(1,2) , (3,50) Write an exponential function y=ab^x whose graph passes through the given points.

The given two points of the exponential function are (1,2) and (3,50).
To determine the exponential function
y=ab^x
plug-in the given x and y values.
For the first point (1,2), plug-in x=1 and y=2.
2=ab^1
2=ab          (Let this be EQ1.)
For the second point (3,50), plug-in x=3 and y=50.
50=ab^3       (Let this be EQ2.)
To solve for the values of a and b, apply substitution method of system of equations.

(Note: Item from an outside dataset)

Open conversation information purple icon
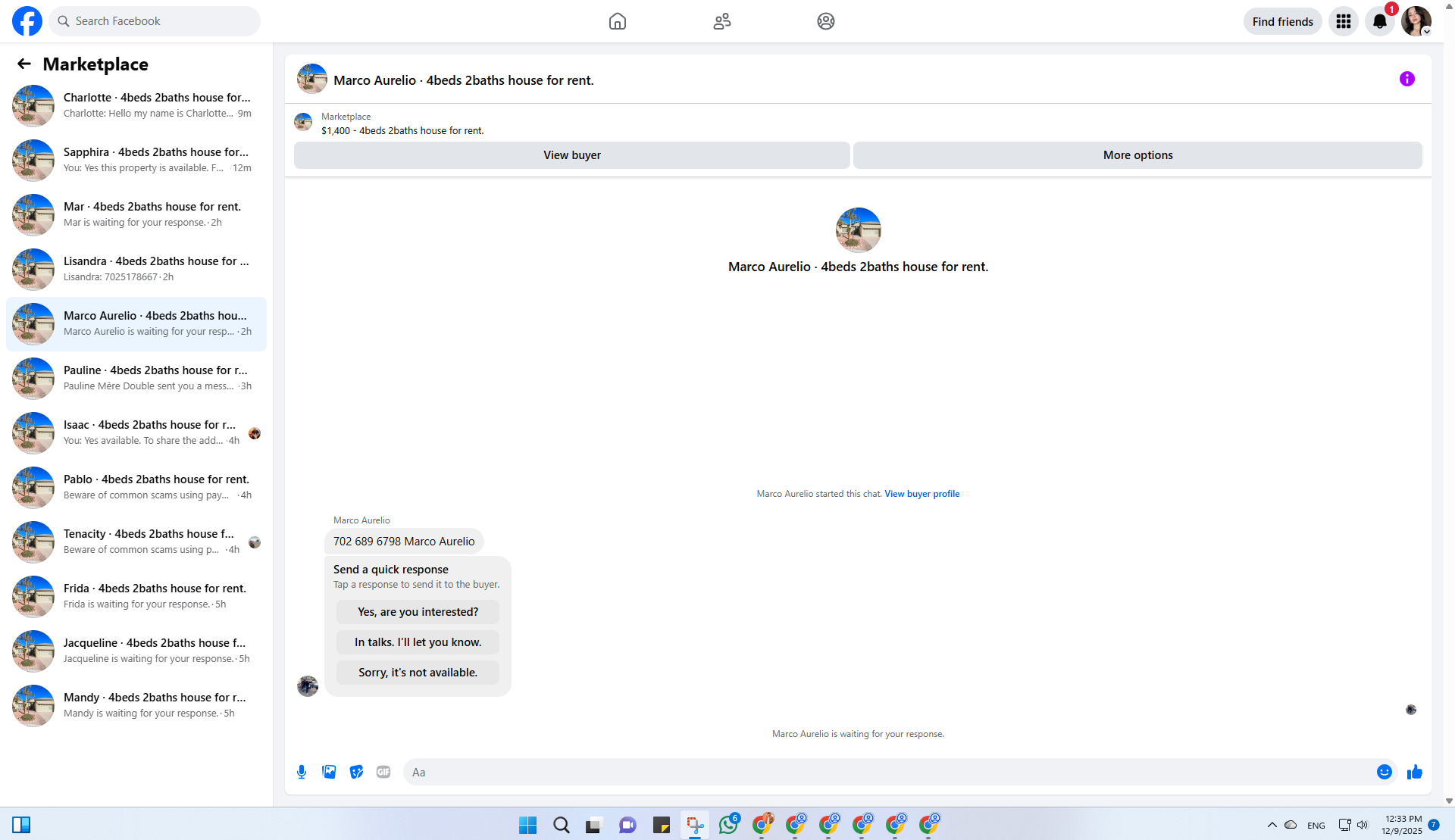Screen dimensions: 1455x840 [x=1407, y=79]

To do so, isolate the a in EQ1.
2=ab
2/b=a
Plug-in this to EQ2.
50=ab^3
50=(2/b)b^3
And solve for b.
50=2b^2
50/2=b^2
25=b^2
+-sqrt25=b
+-5=b
Take note that in the exponential function y=ab^x , the b should be greater than zero (bgt0) . When blt=0 , it is no longer an exponential function.
So consider only the positive value of b which is 5.
Then, plug-in b=5 to EQ1.
2=ab
2=a(5)
Isolate the a.
2/5=a
Then, plug-in a=2/5 and b=5 to
y=ab^x
So this becomes:
y=2/5*5^x
Therefore, the exponential function that passes the given two points is y=2/5*5^x .